A few months ago, during the darkest days of pandemic winter, Cami Jetta finally decided to take the plunge. For years she had been dreaming about opening some sort of restaurant, and then this past winter she kept walking by what seemed like the perfect small space on South Portland Street near her Fort Greene apartment, the storefront where Pequena used to be before getting shuttered by the pandemic.
“Things started really percolating then,” Jetta told Gothamist. “I think my two great passions in life are bringing people together and food, so the thought of creating a headspace where people feel comfortable and welcome and beautiful and excited while they eat a great meal is irresistible. And I think something specifically about this space is so inviting, it just kind of calls people in.”
So even though Jetta’s never been a professional chef, nor owned a restaurant (her last job was as a fundraiser for the American Museum of Natural History), the terrific new Dinner Party was born.
To get started this summer, Jetta and her crew are serving lavish, six-dish picnic lunches/suppers, packed up smartly in cardboard trays for easy transport to, and dining within, Fort Greene Park, just a block away. The $16 meal changes weekly, and always includes a vegetarian version. After devouring two of these al fresco feasts I can state with confidence that I’d be more than happy to eat anything Jetta serves up in the future.
Last week the meal was anchored by two different slices of sourdough flatbread, one topped with burrata, tangy tomato sauce, some funky soppressata, and a drizzle of hot honey; the other covered in creamy stracciatella, salty feta, sweet charred corn, and fennel for some bite. Both were great, especially when I forked on a bit of Jetta’s extra-lively zhoug—an homage to one of her favorite spots in her former home in Berkeley, Cheeseboard Pizza.
Accompanying the slices was a brightly-dressed kale salad festooned with flowers and a scattering of pickled radishes. Ripe peaches and sweet figs made for a lovely fruit course, and a pair of Jetta’s superb, melt-in-your-mouth chocolate madeleines was dessert. The latter came with a little love note (everyone gets one), which I thought was a cute touch. (I actually ate this meal twice last week, because I inadvertently deleted the photos the first time, and was delighted to do so.)

Information provided:
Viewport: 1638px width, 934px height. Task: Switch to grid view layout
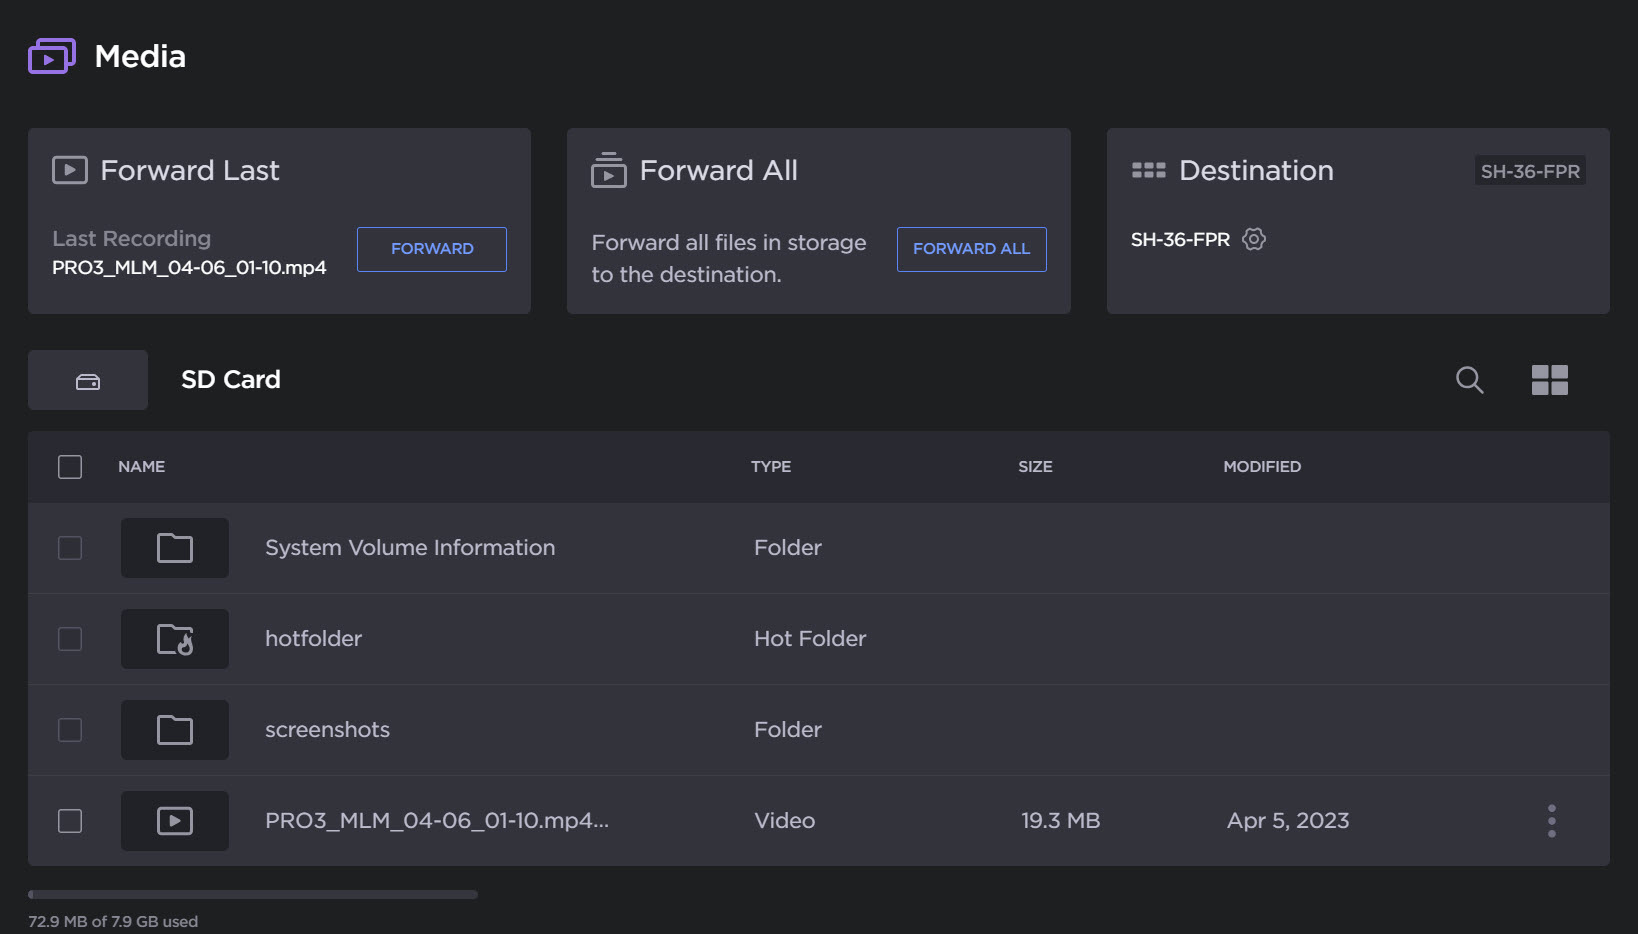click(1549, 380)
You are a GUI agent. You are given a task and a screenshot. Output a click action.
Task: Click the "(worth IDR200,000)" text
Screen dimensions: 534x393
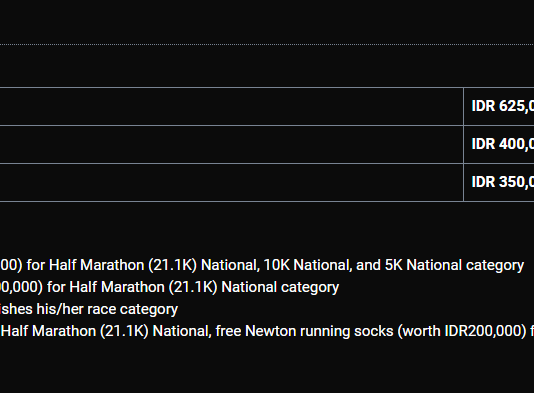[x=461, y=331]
...
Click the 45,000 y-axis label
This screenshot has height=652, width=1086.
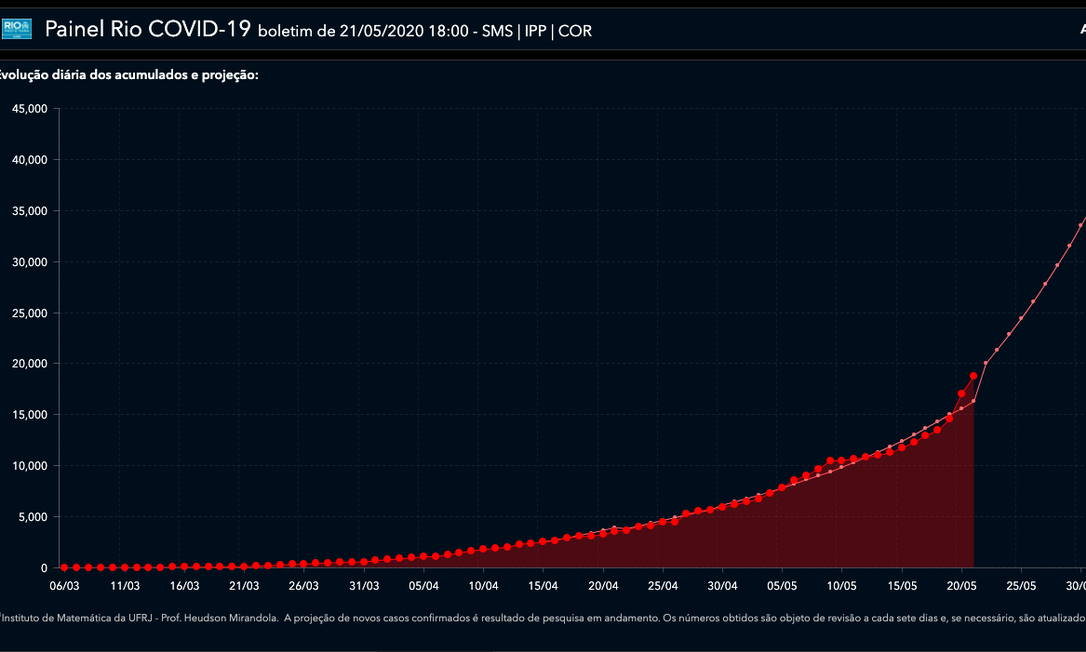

What is being asked: Write out the part of the Dinner Party article that begins with the words "A few months" and ends with "by the pandemic.", substituting "shop" for "storefront".

Answer section:
A few months ago, during the darkest days of pandemic winter, Cami Jetta finally decided to take the plunge. For years she had been dreaming about opening some sort of restaurant, and then this past winter she kept walking by what seemed like the perfect small space on South Portland Street near her Fort Greene apartment, the shop where Pequena used to be before getting shuttered by the pandemic.